Do Dental Appliances Work for Sleep Apnea?

Obstructive Sleep Apnea (OSA) is a common disorder characterized by repetitive episodes of partial or complete collapse of the upper airway during sleep. This obstruction causes breathing pauses (apneas) or shallow breathing (hypopneas), which can lead to reduced oxygen levels in the blood. For many people, treatment with a machine that provides continuous air pressure is not a comfortable or preferred option. Dental appliances, formally known as Oral Appliance Therapy (OAT), represent a highly effective, non-surgical alternative for managing OSA. This therapy works by physically keeping the airway open.

Understanding Oral Appliance Therapy (OAT)

Oral appliances work by physically repositioning the structures of the mouth and throat to prevent the collapse of soft tissues that block the airway during sleep. The most common type of device is the Mandibular Advancement Device (MAD), which resembles a custom-fitted sports mouthguard. The MAD works by engaging both the upper and lower dental arches and gently holding the lower jaw, or mandible, in a slightly forward position.

Moving the mandible forward achieves two therapeutic effects: it mechanically pulls the tongue forward, and it simultaneously tightens the soft tissues in the upper airway, such as the soft palate. This forward positioning creates a wider, more stable airway space, minimizing the risk of obstruction and the vibrations that cause snoring.

These appliances must be custom fabricated to ensure maximum comfort and therapeutic effect. The process involves a qualified dentist taking impressions or using digital scans of the patient’s teeth. A less common type is the Tongue Retaining Device (TRD), which uses suction to hold the tongue in a forward posture, often used when a patient has insufficient teeth to anchor a MAD.

Determining Patient Suitability

A successful outcome with OAT depends on appropriate patient selection, which is guided by clinical severity and anatomical factors. OAT is generally recommended as a first-line treatment for individuals diagnosed with mild to moderate Obstructive Sleep Apnea. Severity is established through a diagnostic sleep study, either a polysomnogram or a home sleep apnea test. Mild OSA is defined by an Apnea-Hypopnea Index (AHI) of 5 to 15 events per hour, while moderate is 15 to 30 events per hour.
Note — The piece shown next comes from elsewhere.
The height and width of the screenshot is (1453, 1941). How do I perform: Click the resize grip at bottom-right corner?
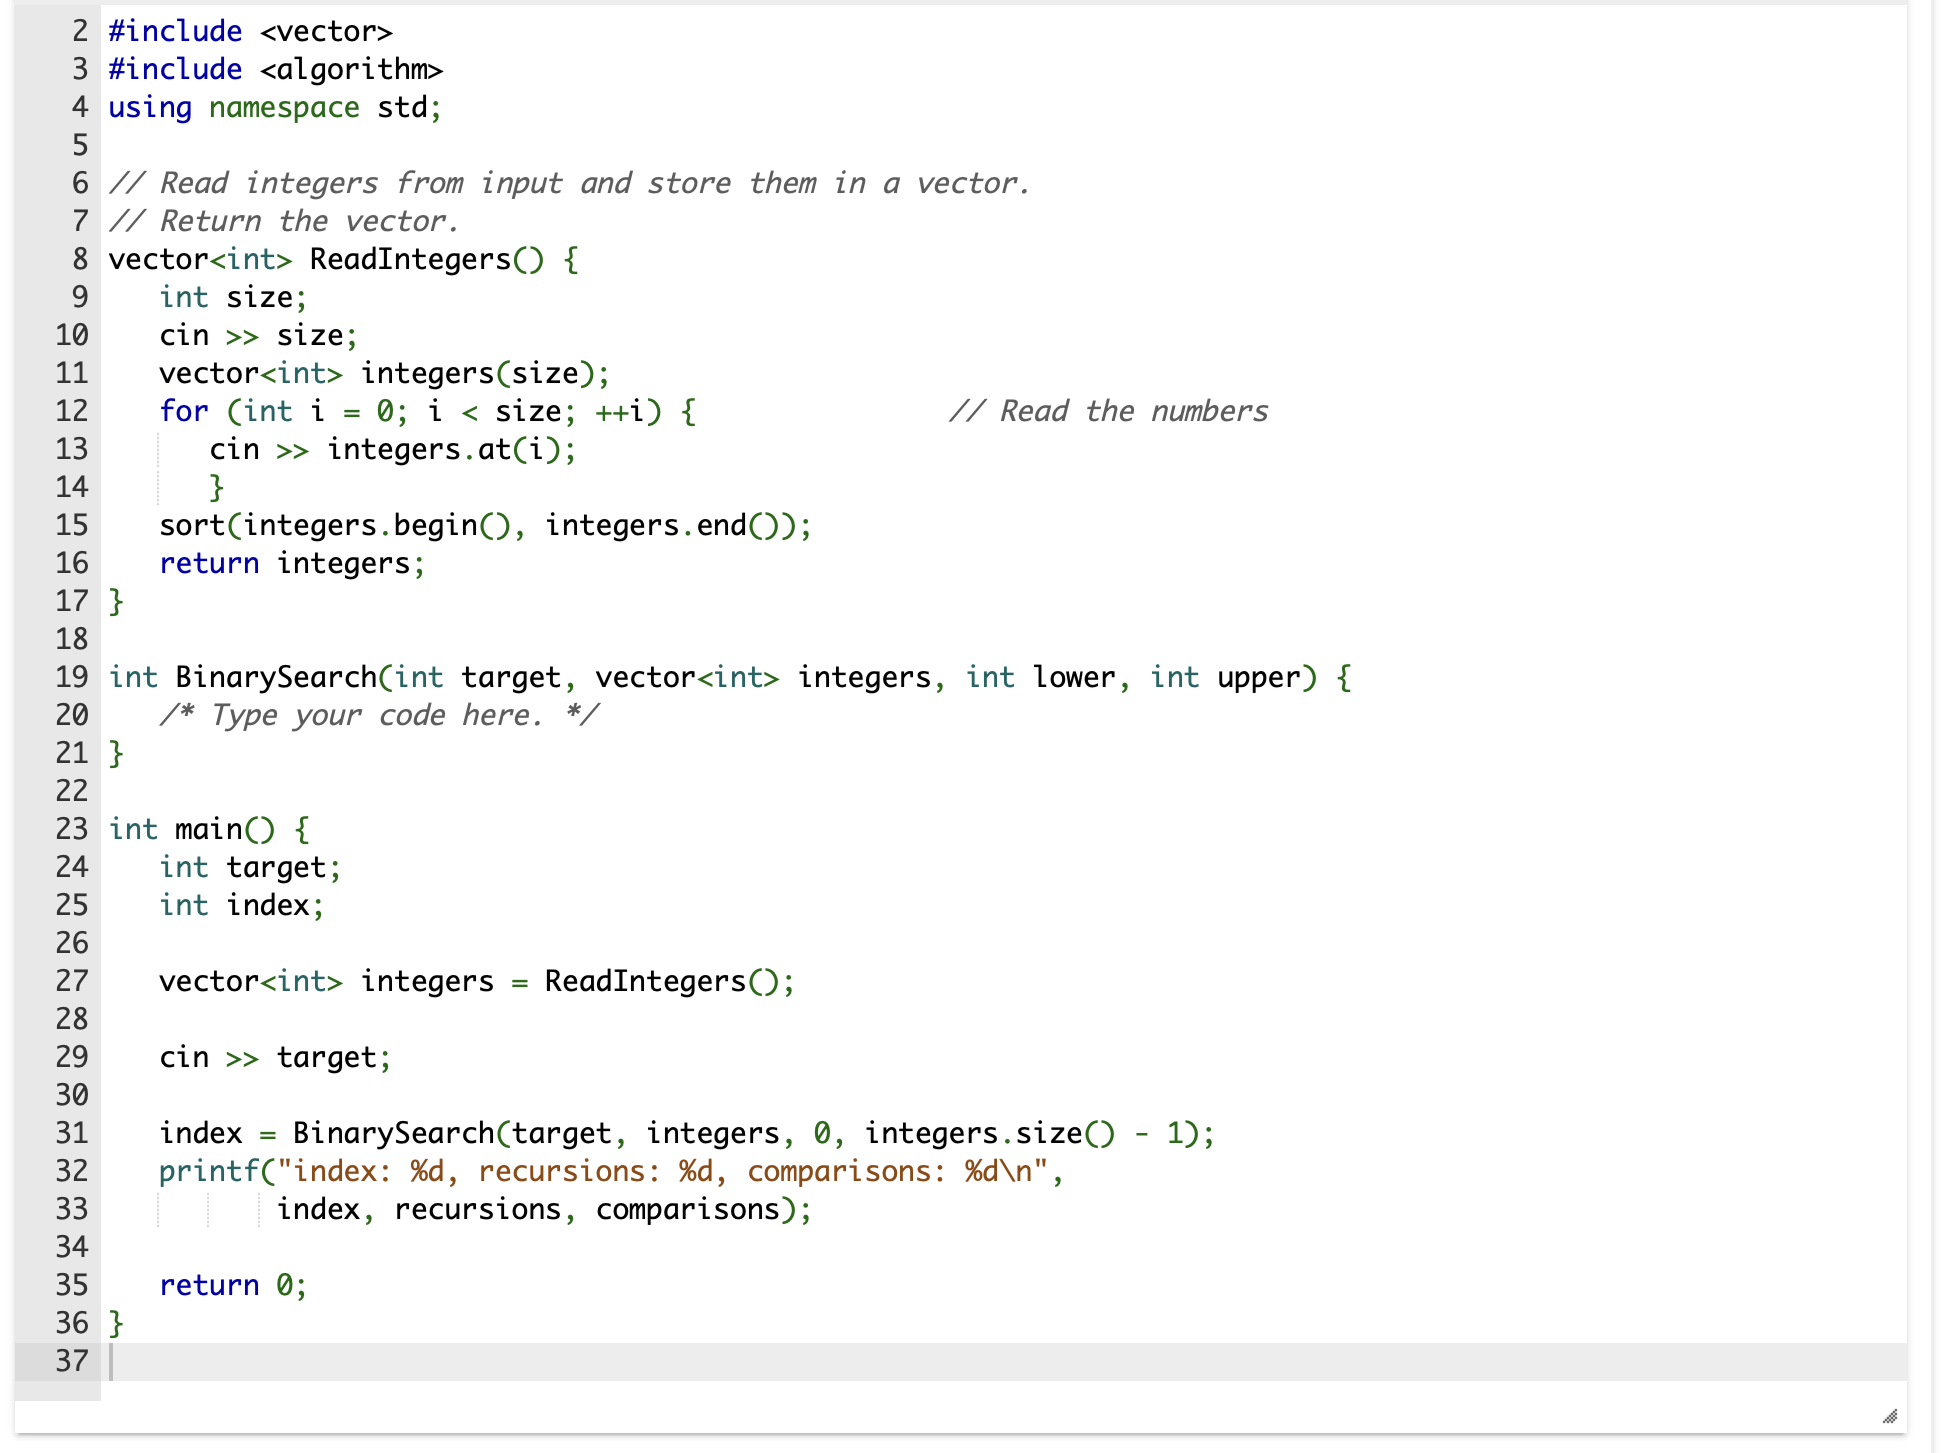tap(1891, 1415)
OAT is also a significant treatment option for patients who have severe OSA but cannot tolerate or adhere to Continuous Positive Airway Pressure (CPAP) therapy. For a dental appliance to be effective and safe, the patient must meet several dental prerequisites. This includes having a sufficient number of healthy teeth to provide stable retention for the device and having no severe active temporomandibular joint (TMJ) disorders. Devices used solely for simple snoring without a confirmed OSA diagnosis are typically not covered under medical guidelines.

The Treatment Process and Maintenance

The journey to receiving an oral appliance begins with a medical referral from a sleep physician following a confirmed OSA diagnosis. The specialized dentist then takes impressions or scans of the patient’s mouth to fabricate the custom device. Once the appliance is delivered, the next phase is titration, where the device is gradually adjusted to optimize its effect.

Titration involves incrementally advancing the lower jaw forward until the device achieves the greatest reduction in airway obstruction while remaining comfortable for the patient. This fine-tuning often requires several follow-up appointments with the dental professional over a few weeks. The final step in the treatment process is an objective confirmation of efficacy, which requires a follow-up sleep study to verify the reduction in the patient’s AHI.

Patients may experience minor temporary side effects as they adjust to the appliance, such as temporary jaw soreness, excessive salivation, or dry mouth. Daily cleaning of the appliance is necessary to maintain hygiene. Long-term care involves routine check-ups with the prescribing dentist to ensure the appliance maintains its integrity and fit and to monitor any shifts in the patient’s bite or dental health.

OAT Versus CPAP Therapy

Oral Appliance Therapy is frequently compared to CPAP, which remains the most established and effective treatment for OSA, particularly in severe cases. CPAP provides a constant stream of pressurized air through a mask, which acts as a pneumatic splint to hold the airway open. While CPAP is highly efficacious, OAT offers distinct advantages in terms of patient experience and adherence.

OAT is non-invasive, quiet, and highly portable, making it a preferable option for many patients and easier for travel than a CPAP machine. A notable difference is found in compliance, which refers to how often a patient actually uses the treatment. Studies involving patients with moderate OSA have shown that the duration of nightly usage can be higher for OAT than for CPAP.

This higher adherence with OAT is thought to translate into better overall health outcomes for patients with mild to moderate OSA, even if the absolute reduction in AHI is sometimes less than that achieved by CPAP. OAT is considered a preferred first-line treatment for less severe cases and is a necessary, effective option for patients at any severity level who are intolerant of the positive air pressure mask. The choice between the two therapies involves weighing the higher efficacy of CPAP against the greater comfort and compliance offered by a custom dental appliance.